------ MATERIAL SHOWN ------

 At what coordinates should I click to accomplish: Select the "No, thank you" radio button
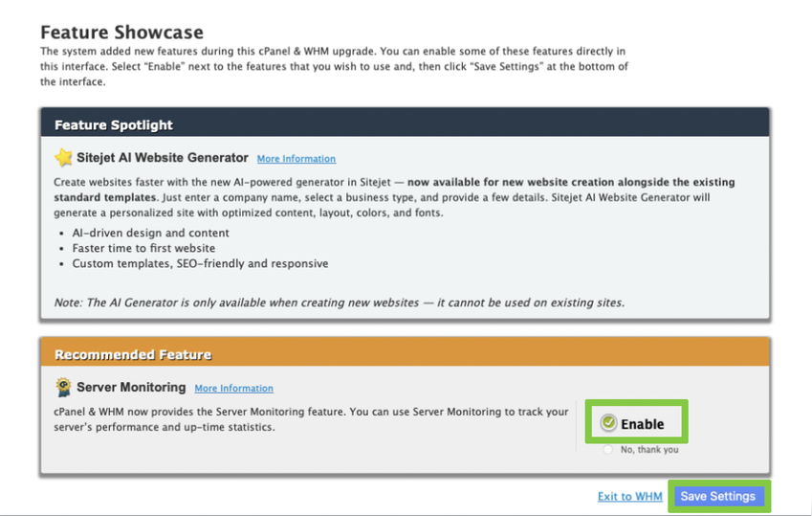608,449
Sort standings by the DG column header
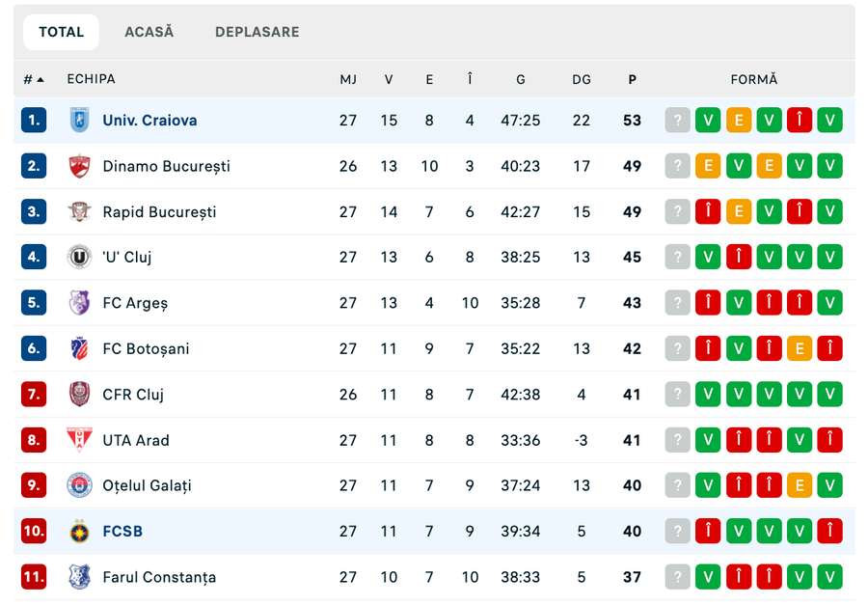This screenshot has width=868, height=605. tap(582, 79)
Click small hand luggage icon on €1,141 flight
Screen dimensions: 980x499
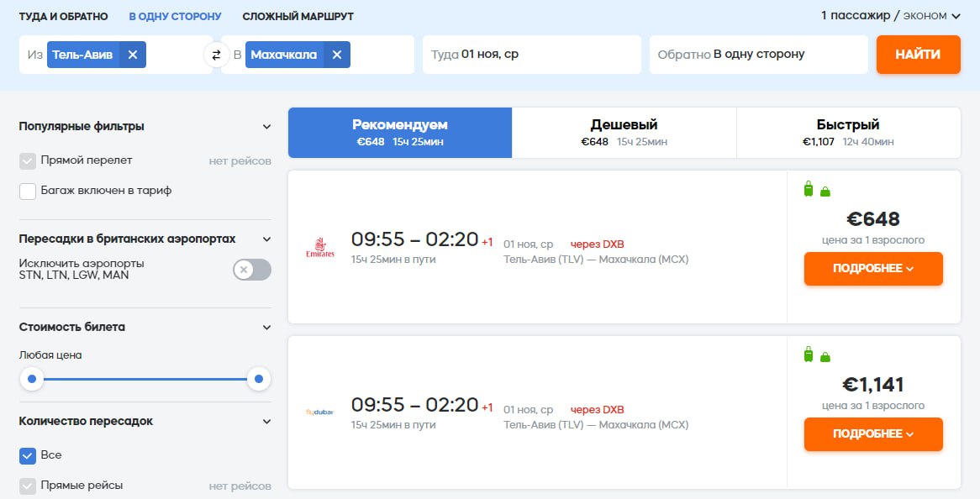coord(825,357)
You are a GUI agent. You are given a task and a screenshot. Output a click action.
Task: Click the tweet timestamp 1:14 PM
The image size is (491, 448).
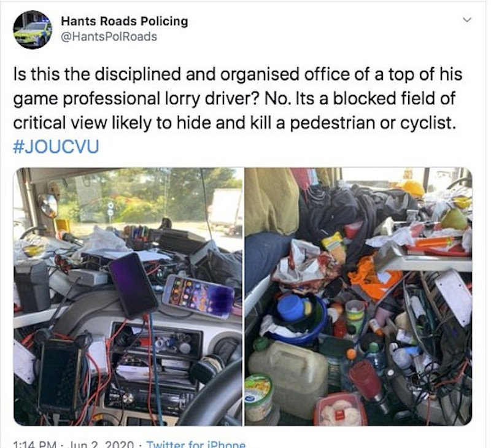click(x=34, y=444)
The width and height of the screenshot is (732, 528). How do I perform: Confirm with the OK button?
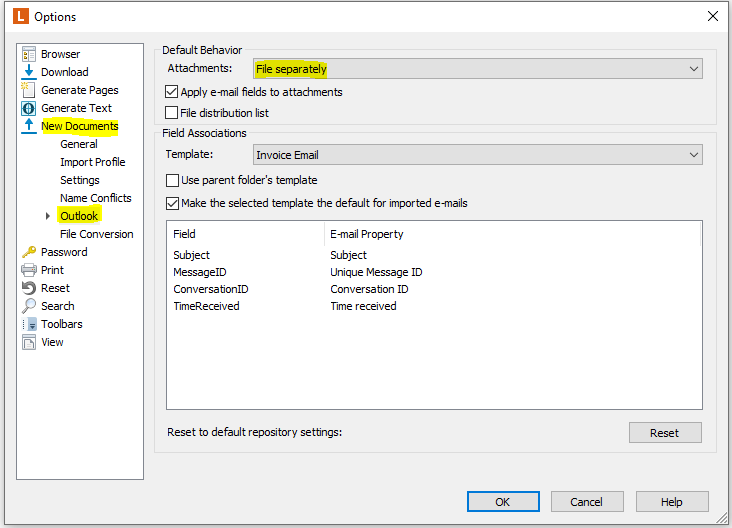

------

• YOUR ASSIGNMENT:
Beginning with the line with "Screen dimensions: 980x499", repeat the entries above exactly, up to and including the last line, leaving out pictures.

• ANSWER TO THE EXERCISE:
Screen dimensions: 980x499
coord(825,357)
You are a GUI agent. You are given a task and a screenshot. Output a click action.
Task: Click the tweet timestamp 1:14 PM
The image size is (491, 448).
click(x=34, y=444)
The width and height of the screenshot is (732, 528). How do I perform: Confirm with the OK button?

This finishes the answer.